THERMAL RECONSTRUCTION OF THE DELAWARE BASIN, WEST TEXAS, USING CARBONATE CLUMPED ISOTOPE GEOTHERMOMETRY

We utilized carbonate clumped isotope thermometry to explore the thermal history of the Delaware Basin, West Texas, USA. Carbonate wellbore cuttings from five oil/gas wells across the basin yielded apparent clumped isotope temperatures (T(Δ₄₇)) ranging from 26°C to 305°C, interpreted to reflect a combination of initial precipitation/recrystallization temperatures and solid-state C-O bond reordering during burial. Using calcite and dolomite samples within a wellbore provided a more robust, two-phase system for analyzing the thermal history of the basin.
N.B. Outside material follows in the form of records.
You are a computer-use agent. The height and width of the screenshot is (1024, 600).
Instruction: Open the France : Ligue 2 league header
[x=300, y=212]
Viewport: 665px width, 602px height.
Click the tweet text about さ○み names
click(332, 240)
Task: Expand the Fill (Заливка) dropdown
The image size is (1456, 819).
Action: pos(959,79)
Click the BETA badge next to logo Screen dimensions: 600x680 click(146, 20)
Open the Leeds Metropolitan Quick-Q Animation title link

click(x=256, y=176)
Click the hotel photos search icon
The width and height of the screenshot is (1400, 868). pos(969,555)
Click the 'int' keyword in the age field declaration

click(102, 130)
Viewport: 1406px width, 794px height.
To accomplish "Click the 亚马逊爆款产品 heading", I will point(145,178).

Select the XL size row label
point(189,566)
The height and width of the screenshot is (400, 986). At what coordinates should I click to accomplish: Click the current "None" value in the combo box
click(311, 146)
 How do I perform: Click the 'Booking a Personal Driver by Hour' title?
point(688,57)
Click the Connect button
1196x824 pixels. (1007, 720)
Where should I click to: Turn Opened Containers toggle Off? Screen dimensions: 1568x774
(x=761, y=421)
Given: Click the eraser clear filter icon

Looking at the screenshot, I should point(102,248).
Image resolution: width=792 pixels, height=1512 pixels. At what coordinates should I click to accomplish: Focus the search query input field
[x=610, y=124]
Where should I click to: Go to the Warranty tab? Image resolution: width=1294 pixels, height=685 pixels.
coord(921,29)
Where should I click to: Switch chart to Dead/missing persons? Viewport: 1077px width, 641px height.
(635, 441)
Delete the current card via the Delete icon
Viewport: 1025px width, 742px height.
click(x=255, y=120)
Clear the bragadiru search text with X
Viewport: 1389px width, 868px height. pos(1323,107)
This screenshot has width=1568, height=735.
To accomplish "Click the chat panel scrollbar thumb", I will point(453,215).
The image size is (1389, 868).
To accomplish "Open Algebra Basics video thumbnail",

Dolomite samples yielded lower apparent T(Δ₄₇)s than calcite, interpreted to reflect greater resistance to reordering in dolomite. Using burial curves provided by the Chevron Center of Research Excellence, we created unique time-temperature histories for each sample by linearly applying a geothermal gradient. Using two different Thermal History Reordering Models, we iteratively modeled the extent of solid-state C-O bond reordering to find the time-averaged best-fit geothermal gradients for each of the five wells. Results of this modeling suggest that the shallower, southwestern portion of the study area experienced roughly 40% higher geothermal gradients throughout the sediment history (40-45 °C/km) than did the deeper, southeastern portion (30-35 °C/km), with the northern portion experiencing intermediate geothermal gradients (35-40 °C/km). This trend agrees with the observed gas/oil ratios of the Delaware Basin, increasing from east to west. We furthermore compared our modeled maximum burial temperatures to previously published vitrinite reflectance data in two of the wells and observed a good agreement in the maximum burial temperatures between the two methodologies. The results of this study demonstrate the value of carbonate clumped isotopes as an additional analytical tool for basin studies.